--- Passage ---
________________________________________

Pour le députés ça ne change pas grand chose d’aller de chez lui à Strasbourg ou Bruxelles. Strasbourg est l’antidote aux critiques sur l’Europe, la Commission, les États.
Si j’ai envie d’une ville qui rayonne, accessible, c’est pour que des entrepreneurs s’installent. Pas parce que j’aime les entrepreneurs, mais j’aime les emplois qu’ils créent. Il y a quasiment 20% de chômage à Strasbourg, ce qui veut dire que si on a 4 ou 5% dans certains quartiers, on va jusqu’à 50% dans d’autres. Et encore une partie des gens n’est même pas inscrite. Il faut aussi qu’on puisse conserver un tissu industriel pour offrir un travail à tout le monde. Sinon que fait-on de ceux qui n’ont pas eu les moyens ou l’opportunité de réussir dans leurs études. Le quartier d’affaires ne leur offrira pas ces emplois.

________________________________________

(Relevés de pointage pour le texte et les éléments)
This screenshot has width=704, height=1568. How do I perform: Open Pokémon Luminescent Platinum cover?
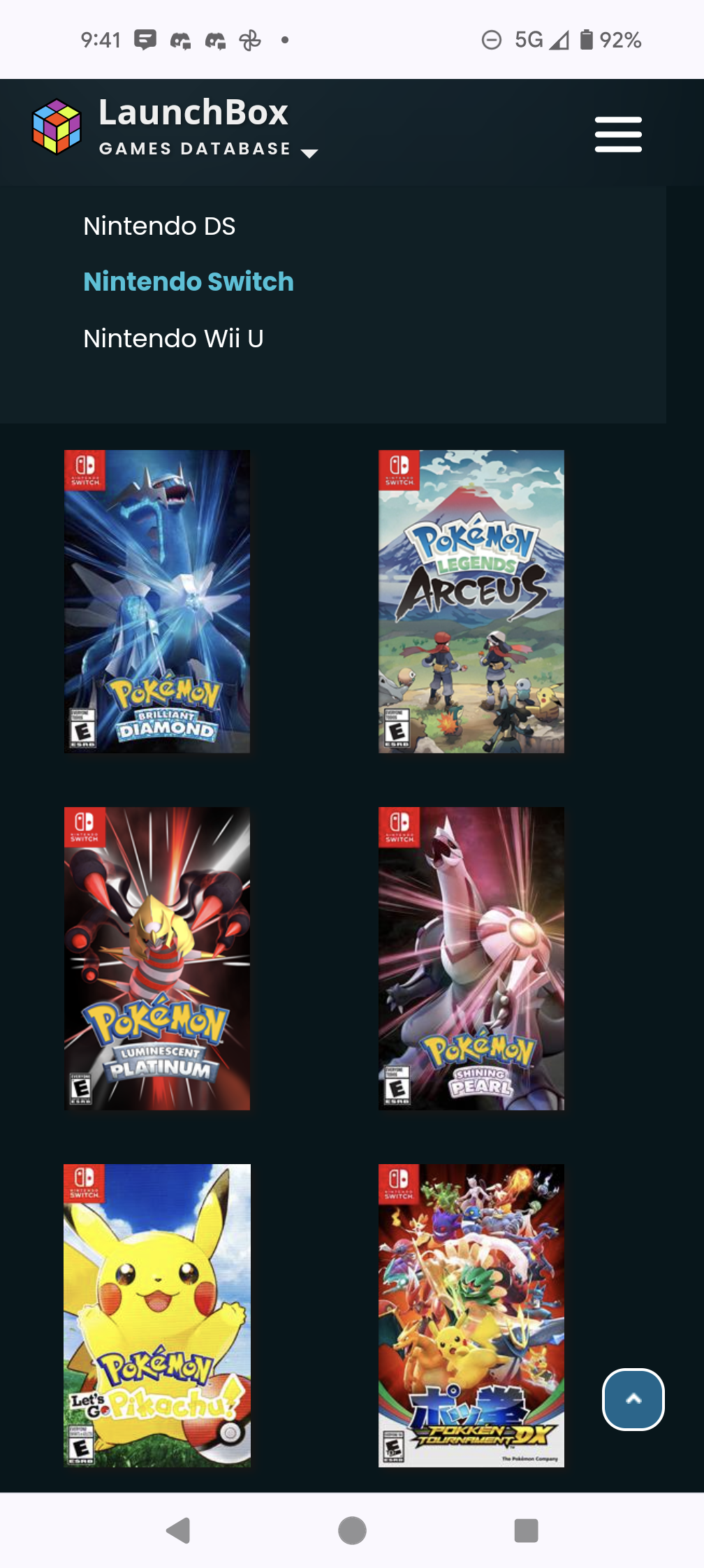157,959
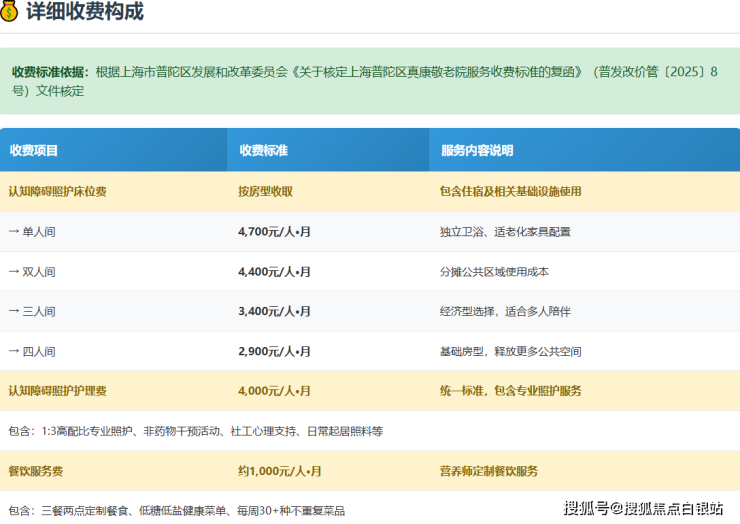This screenshot has width=740, height=524.
Task: Click the 营养师定制餐饮服务 description
Action: point(488,471)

________________________________________

--- Exercices ---
a) Quel taux de chômage le passage sur Strasbourg indique-t-il pour la ville ?
b) Dans le passage sur Strasbourg, substituez « investisseurs » à « entrepreneurs » sur tout le segment allant de « Pour le députés » jusqu'à « pas ces emplois. », puis recopiez ce segment ainsi modifié.
c) Poursuivez le passage sur Strasbourg à partir de l'endroit où il s'arrête.

--- Réponses attendues ---
a) Quasiment 20 %.

b)
Pour le députés ça ne change pas grand chose d’aller de chez lui à Strasbourg ou Bruxelles. Strasbourg est l’antidote aux critiques sur l’Europe, la Commission, les États.
Si j’ai envie d’une ville qui rayonne, accessible, c’est pour que des investisseurs s’installent. Pas parce que j’aime les investisseurs, mais j’aime les emplois qu’ils créent. Il y a quasiment 20% de chômage à Strasbourg, ce qui veut dire que si on a 4 ou 5% dans certains quartiers, on va jusqu’à 50% dans d’autres. Et encore une partie des gens n’est même pas inscrite. Il faut aussi qu’on puisse conserver un tissu industriel pour offrir un travail à tout le monde. Sinon que fait-on de ceux qui n’ont pas eu les moyens ou l’opportunité de réussir dans leurs études. Le quartier d’affaires ne leur offrira pas ces emplois.

c)
Mais des industries en ville, ce sont aussi des nuisances, du bruit…
La vraie nuisance quotidienne, c’est de voir ses deux parents qui ne se lèvent pas, car ils sont au chômage ou au RSA.
Quel a été le déclic dans votre candidature ?
Je veux que les Strasbourgeois qui iront se lever le dimanche matin pour voter aient une candidature qui puisse représenter un changement. Comme le Front national et la France insoumise n’incarnent pas une alternative crédible, je veux la représenter.
On ne peut pas dire, comme cela a été dit en 2008 après la défaite de la droite, qu’une page sombre se tourne et qu’on va passer des ténèbres à la lumière. Je ne suis pas dans l’anti-Ries, mais dans l’après-Ries.
Qu’est-ce qu’il y a eu de positif pendant ce mandat ?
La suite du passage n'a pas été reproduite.